Saturday, August 07, 2010

Getting ready

This past week has been interesting, albeit painful.

I deploy in less than 120 days.  The day I leave seems to approach much faster for some reason.  

It's especially hard right now, because the kids are in a new school, in a time of transition, and getting near the time when I am no longer their superhero, but just their dad. The Mrs. is still in employment limbo, searching for the job that will let her achieve clinical hours and get her License in Clinical Social Work (LCSW).  Luckily, we've not entered the "fight for no reason because it's easier to part if we don't face the fears in front of us" stage.  And I think we are both afraid this time, because the reality of injury, or death, is much more familiar than any other time I've deployed.  Before my last deployment, injury and death only happened to other people.  We understood that it was a possibility, but you can't function if you think about the possibility of it being YOU.  Who would drive to work if every time you got in a car, you thought you were going to die in a car accident?

This deployment will see me in a position where I will spend much more time inside the wire than outside.  I will also be in Baghdad.  You'd think this makes me safer, but in reality, the Baghdad FOBs are under near-daily mortar attacks, and when I do leave the FOB, it will be as a big, juicy target with muckety-mucks off to public events.

On Thursday, we drew our RFI (Rapid Fielding Initiative) gear.  This is stuff that is procured on a fast-track, incorporating advances in, or newly developed, personal equipment.  For instance, we received new body armor, that has a steel cable woven through it.  When the cable is pulled, the body armor literally falls to pieces, dropping off the body without effort.  This is especially handy when, for instance, you find yourself on the bottom of a canal.  Other gear we got was fire-retardant uniforms, a plethora of pouches, cold and wet-weather gear (perfect for Baghdad, which is known for its winters and long monsoons season /snark) and basically a very full duffel bag of stuff.  Schlepping that bag across the motor pool lot where they conducted the issue, however, threw my lower back into a tizzy, and it still hasn't bothered to stop hurting.

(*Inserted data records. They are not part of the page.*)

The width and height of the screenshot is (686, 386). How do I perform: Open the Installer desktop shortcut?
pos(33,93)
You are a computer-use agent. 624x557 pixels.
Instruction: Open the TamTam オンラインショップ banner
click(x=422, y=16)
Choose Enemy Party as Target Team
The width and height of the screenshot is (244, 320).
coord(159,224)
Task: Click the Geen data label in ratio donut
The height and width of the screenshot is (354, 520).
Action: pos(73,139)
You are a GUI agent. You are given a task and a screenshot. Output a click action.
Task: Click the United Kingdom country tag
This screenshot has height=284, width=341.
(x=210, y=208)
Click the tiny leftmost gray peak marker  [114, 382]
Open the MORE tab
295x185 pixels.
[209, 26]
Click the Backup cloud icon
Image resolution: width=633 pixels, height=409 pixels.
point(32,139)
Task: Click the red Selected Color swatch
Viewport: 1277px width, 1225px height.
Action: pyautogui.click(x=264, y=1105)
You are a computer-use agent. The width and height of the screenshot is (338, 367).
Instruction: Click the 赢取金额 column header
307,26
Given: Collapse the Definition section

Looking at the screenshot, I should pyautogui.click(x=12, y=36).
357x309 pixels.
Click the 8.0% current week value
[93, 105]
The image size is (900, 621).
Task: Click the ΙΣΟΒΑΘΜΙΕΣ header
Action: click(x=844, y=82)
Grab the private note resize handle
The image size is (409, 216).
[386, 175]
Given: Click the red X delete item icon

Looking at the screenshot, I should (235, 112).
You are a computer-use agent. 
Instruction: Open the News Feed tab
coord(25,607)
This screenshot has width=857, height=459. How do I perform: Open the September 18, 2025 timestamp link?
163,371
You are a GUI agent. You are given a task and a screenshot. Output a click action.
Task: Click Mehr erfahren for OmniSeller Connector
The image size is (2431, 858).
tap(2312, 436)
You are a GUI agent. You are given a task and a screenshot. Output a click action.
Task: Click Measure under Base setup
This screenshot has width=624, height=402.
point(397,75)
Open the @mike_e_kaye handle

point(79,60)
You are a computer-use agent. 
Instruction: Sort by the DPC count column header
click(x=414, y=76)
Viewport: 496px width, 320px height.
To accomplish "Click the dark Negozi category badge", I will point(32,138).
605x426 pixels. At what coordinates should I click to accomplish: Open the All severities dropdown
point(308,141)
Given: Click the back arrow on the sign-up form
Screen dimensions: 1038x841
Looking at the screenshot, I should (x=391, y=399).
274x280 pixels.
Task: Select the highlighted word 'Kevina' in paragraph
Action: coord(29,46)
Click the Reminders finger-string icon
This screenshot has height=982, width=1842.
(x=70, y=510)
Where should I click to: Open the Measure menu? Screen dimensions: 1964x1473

Other than that, we have yet to receive our household goods, and are getting really tired of sleeping on an air-mattress.  I miss my Dog too, but at least I know exactly when Mom is bringing him here (1 September).  I don't get how my Household goods left our last house on the 22nd of June, and my truck shipped on the 27th, and I got my truck WEEKS ago, but still have no idea when we'll see our household goods.

There is some bright spots in all of this:

1.  I am in Hawaii
2.  I get to hang out with Bouhammer from Bouhammer.com and YouServed Radio today.